Me lo estoy viendo venir. De aquí al final de la legislatura, para lo que ya no falta demasiado, el gobierno socialista va a aplicar tres principios fundamentales, que después detallaré, para intentar asegurarse una victoria en las elecciones, no lo quiera Dios. Bueno, entendiendo por supuesto “victoria” como “mayoría tal que, pactando con todos los partidos nacionalistas de España, permita controlar el Congreso con una diferencia igual o superior a un escaño respecto al Partido Popular”. Aunque suene como eso de “en Escocia hay al menos un campo que contiene al menos una oveja que tiene al menos un lado negro”.

Ahora, a por las tres máximas:

  • No promulgar leyes demasiado polémicas, hacer cesiones exageradas a los socios antiespañolistas del gobierno (aunque para ésto les han legado muy a deshora las pretensiones del gobierno catalán de ocuparse totalmente de la gestión tributaria) o seguir de forma muy marcada con la política de tolerancia hacia el terrorismo aplicada hasta ahora. A ésto es lo que me refiero con el título de esta entrada.

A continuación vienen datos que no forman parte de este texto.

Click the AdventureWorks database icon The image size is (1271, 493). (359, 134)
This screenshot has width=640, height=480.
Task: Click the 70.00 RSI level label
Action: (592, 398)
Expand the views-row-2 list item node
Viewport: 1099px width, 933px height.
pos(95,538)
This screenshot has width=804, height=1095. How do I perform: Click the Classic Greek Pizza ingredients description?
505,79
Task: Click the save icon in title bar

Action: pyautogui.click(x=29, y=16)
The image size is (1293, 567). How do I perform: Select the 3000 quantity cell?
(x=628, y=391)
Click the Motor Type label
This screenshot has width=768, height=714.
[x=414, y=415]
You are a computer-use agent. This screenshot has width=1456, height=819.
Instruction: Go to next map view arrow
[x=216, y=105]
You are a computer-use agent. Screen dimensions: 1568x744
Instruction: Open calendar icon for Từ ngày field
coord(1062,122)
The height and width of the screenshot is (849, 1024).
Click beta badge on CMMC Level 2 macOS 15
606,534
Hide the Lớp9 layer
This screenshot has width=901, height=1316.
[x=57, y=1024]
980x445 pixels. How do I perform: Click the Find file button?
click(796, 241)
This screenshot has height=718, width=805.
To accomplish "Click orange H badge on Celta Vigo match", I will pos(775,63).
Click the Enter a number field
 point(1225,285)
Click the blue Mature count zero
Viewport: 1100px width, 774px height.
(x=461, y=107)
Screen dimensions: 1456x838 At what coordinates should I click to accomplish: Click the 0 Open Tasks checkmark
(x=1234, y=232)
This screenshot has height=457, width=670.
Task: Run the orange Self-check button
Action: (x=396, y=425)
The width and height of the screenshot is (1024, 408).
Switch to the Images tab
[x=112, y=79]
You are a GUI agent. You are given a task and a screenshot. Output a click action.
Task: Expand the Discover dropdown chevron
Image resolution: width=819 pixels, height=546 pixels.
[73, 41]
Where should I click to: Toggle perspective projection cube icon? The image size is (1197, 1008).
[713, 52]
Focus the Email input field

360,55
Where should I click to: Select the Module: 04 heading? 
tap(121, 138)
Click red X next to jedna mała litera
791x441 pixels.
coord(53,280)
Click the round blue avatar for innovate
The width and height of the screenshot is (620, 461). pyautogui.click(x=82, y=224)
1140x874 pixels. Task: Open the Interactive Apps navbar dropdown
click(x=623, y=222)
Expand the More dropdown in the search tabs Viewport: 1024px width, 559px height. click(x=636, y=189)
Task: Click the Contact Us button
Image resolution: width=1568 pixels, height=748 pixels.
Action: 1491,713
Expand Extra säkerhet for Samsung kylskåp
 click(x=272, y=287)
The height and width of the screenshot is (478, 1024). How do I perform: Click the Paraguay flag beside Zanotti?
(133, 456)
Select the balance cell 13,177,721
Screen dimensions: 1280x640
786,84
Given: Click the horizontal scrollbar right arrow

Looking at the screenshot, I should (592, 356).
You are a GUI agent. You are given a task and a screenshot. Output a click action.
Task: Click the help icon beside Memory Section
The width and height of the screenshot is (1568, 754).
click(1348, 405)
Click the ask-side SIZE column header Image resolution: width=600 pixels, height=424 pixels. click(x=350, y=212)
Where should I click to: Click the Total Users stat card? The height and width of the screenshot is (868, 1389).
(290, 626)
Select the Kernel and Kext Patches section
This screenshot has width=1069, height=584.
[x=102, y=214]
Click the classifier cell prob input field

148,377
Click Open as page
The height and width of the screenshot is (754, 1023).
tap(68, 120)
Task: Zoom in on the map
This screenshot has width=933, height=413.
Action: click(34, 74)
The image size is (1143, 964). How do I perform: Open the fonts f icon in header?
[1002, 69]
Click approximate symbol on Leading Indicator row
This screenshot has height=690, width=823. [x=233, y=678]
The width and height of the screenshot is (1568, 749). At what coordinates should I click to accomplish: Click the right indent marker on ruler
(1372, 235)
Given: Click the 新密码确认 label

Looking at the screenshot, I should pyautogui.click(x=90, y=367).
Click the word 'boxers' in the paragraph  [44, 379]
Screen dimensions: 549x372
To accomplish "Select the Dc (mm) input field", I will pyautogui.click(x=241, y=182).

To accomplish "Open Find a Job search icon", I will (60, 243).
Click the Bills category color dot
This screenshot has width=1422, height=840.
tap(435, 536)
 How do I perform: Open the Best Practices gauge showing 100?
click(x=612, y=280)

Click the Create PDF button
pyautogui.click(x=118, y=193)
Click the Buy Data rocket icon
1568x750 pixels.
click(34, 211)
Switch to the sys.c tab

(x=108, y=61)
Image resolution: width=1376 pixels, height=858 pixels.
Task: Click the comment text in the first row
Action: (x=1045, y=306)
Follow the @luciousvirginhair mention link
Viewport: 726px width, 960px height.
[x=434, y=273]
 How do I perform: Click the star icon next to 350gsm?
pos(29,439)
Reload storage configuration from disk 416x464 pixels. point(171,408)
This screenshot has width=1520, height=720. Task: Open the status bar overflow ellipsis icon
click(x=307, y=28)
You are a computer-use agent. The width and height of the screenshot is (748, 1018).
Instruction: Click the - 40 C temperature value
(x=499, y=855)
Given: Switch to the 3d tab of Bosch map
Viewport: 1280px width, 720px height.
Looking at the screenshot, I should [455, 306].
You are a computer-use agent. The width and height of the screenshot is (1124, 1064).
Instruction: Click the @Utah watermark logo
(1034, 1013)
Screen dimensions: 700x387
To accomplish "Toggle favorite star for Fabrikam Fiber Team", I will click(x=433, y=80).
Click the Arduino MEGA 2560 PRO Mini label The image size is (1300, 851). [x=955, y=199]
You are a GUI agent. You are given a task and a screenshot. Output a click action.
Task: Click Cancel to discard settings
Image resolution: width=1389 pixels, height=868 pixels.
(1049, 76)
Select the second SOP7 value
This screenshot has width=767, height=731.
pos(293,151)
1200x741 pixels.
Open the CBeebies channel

Porque los miembros del gobierno listos se han dado cuenta de que si una legislatura tiene cuatro años, hay que reservar los primeros y los últimos seis meses para ser comedido y no asustar al electorado, no mucho al menos. Pero en los tres años que hay por el medio se puede hacer cualquier barrabasada y de hecho así se ha hecho.
  • Ante cualquier escándalo que surja cuya responsabilidad sea directamente del gobierno o de prefecturas locales del Partido Socialista, actuar omitiendo cualquier información y evitando directamente hablar del tema. Para este propósito viene muy bien el hecho de tener controladas la mayoría de cadenas de radio, televisión y medios escritos del país a través de la macrocorporación PRISA, así como la situación de permanente secuestro de los medios públicos. También está de perlas haber conseguido convencer a la opinión pública española de que escuchar la COPE o leer El Mundo es un asunto únicamente de radicales. Aunque continuamente suban en oyentes y lectores.
    • Corolario: si no se puede tapar un escándalo determinado, se intentará echarle la culpa del mismo al PP, aunque sea totalmente descabellado. El votante medio del PSOE, al escuchar esto, se dará por satisfecho, pues es “lo que quiere oír”, y no se molestará en investigar la veracidad de la acusación.
  • Finalmente, seguir machacando con lo mismo de siempre, porque debe ser lo único que hizo mal el PP en sus ocho años de gobierno, o al menos lo único que se le echa en cara: “la guerra ilegal”, “el partido de la guerra”, “el partido que traicionó la confianza de los españoles”, “el gobierno que mintió a todo un país”, etc, etc, etc. Bueno, también está lo del Prestige, por supuesto, pero de eso ahora conviene no hablar mucho.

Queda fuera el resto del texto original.